SHEELA NA GIG is a book shop in Galway. When it opened five years ago it stocked 25 copies of Gay Community News, Ireland’s free monthly lesbian and gay newspaper. Now it stocks between 100 and 200 copies. They are taken quietly and privately, without creating a big issue, by individuals and couples who can also buy books in the gay section.
These people, of all ages and social types from all parts of Galway city and county, living very private lifestyles perhaps with their own network or scene, are not involved in the more noticeable organised gay scene.
Many have chosen a low-key scene for themselves, integrating completely with the heterosexual community. For those who prefer a more open and obvious scene, there is a phoneline for both men and women and a Saturday afternoon P.L.U.T.O., a gay/lesbian/bi-sexual society, and monthly discos on Campus during term time. This summer saw the launch of “Liberation” a weekly gay disco and there is a Women’s Bar, privately run one night a week, which serves as a meeting place for lesbians.

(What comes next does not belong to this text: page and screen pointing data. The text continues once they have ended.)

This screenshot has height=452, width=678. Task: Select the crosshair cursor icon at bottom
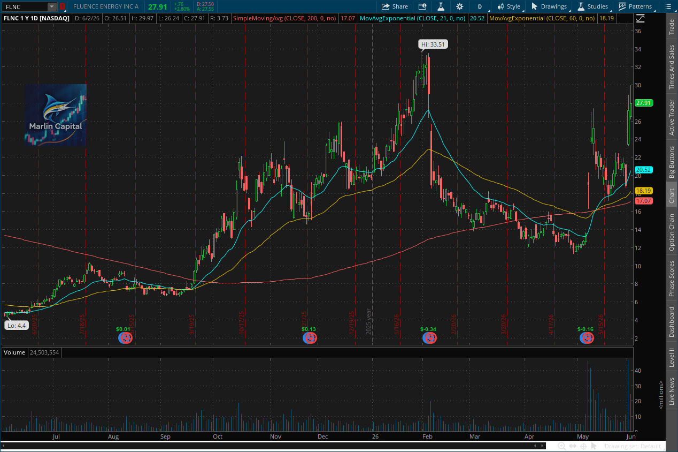click(x=583, y=446)
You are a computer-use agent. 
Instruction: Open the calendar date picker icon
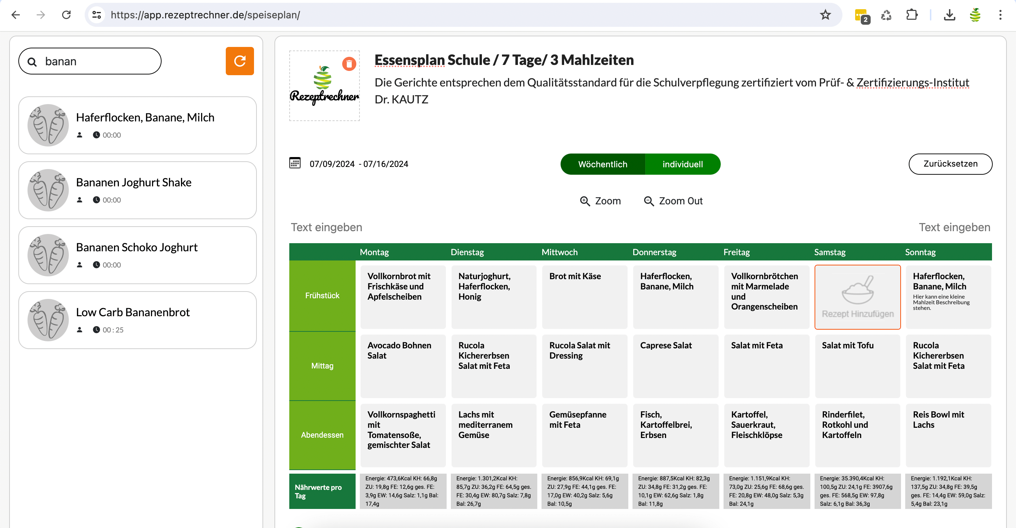click(295, 163)
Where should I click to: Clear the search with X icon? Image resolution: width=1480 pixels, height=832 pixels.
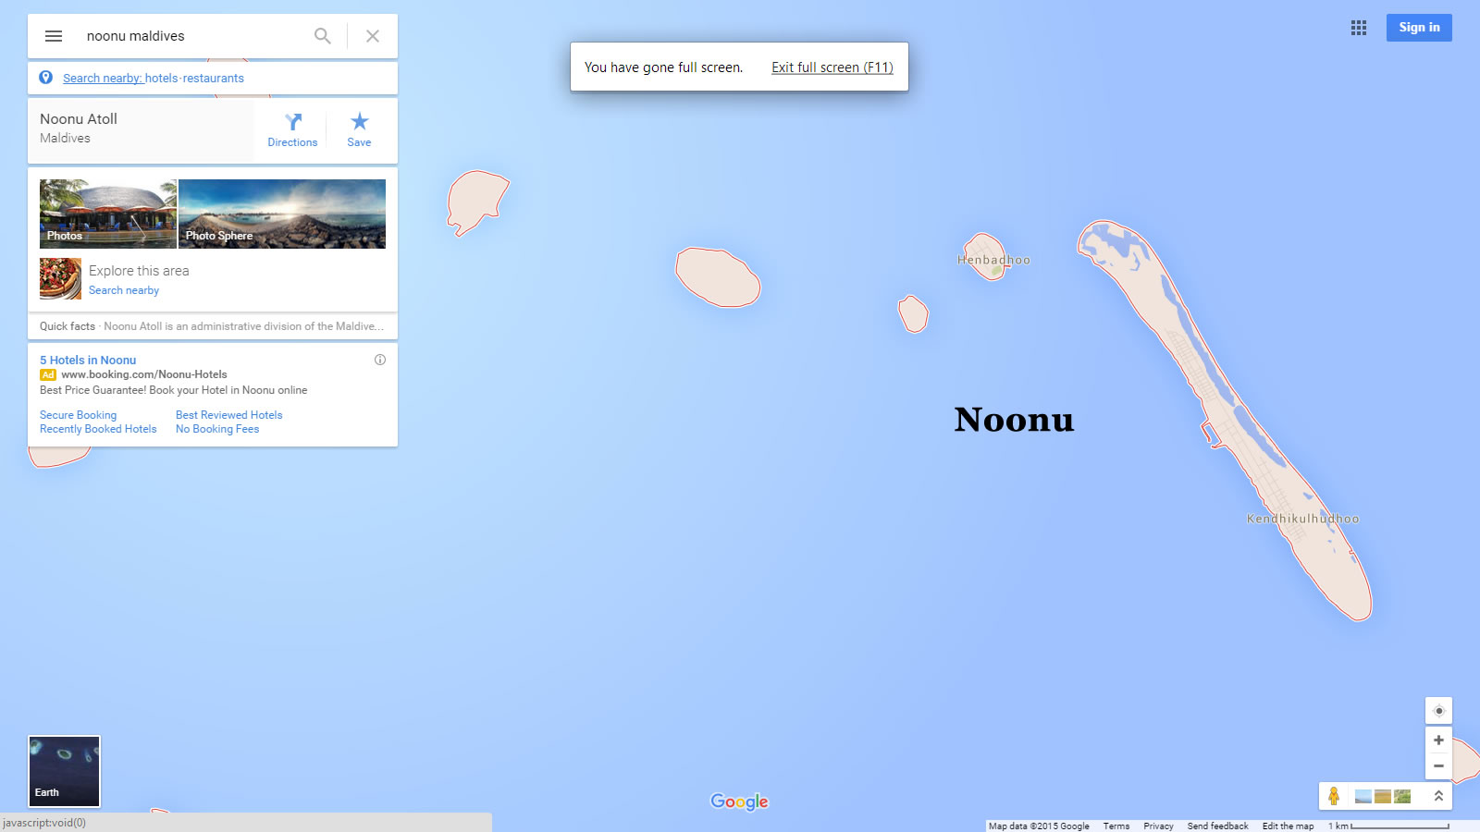[373, 36]
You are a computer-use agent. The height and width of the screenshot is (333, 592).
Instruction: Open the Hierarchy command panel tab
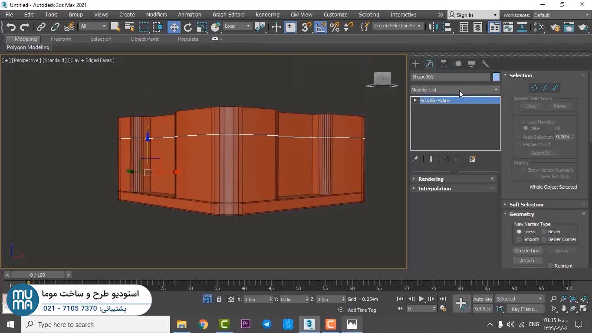click(444, 64)
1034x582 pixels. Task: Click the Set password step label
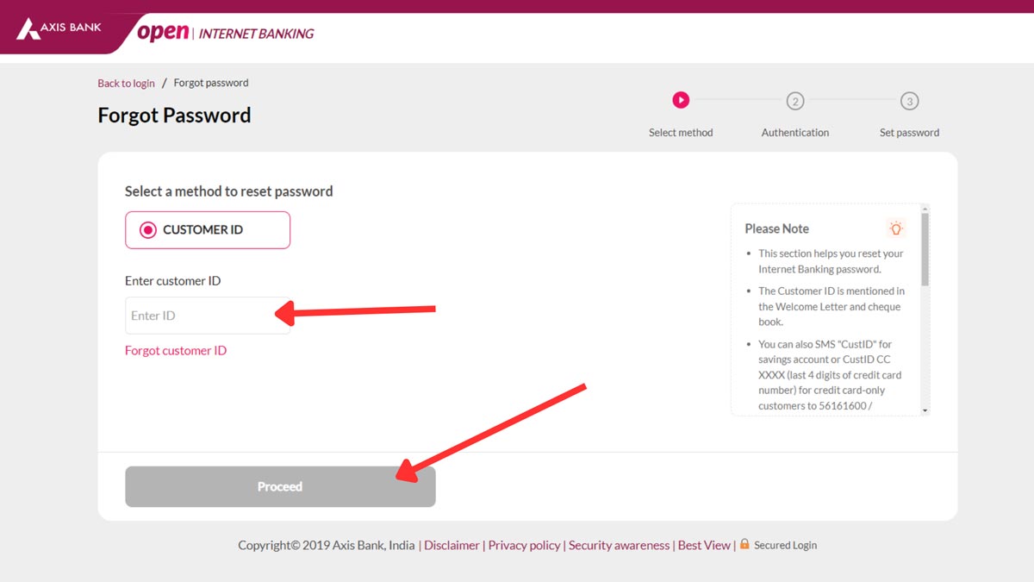click(909, 132)
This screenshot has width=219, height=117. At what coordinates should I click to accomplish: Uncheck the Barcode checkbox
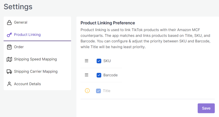coord(99,75)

Eugene McGuigan is in his late 20s. He moved to Galway three and a half years ago, but says it is only within the last one and a half years that “people have appeared out of nowhere.”
“The Galway gay scene has become very fragmented,” he explains. “When P.L.U.T.O. started up this term the ‘Collective’ appeared which can’t decide what to do and nothing gets past them. There is a communication problem; with short advance notice of discos, workers can’t organise weekends off or arrange for friends to come down. There should be a high-energy bar where we could go.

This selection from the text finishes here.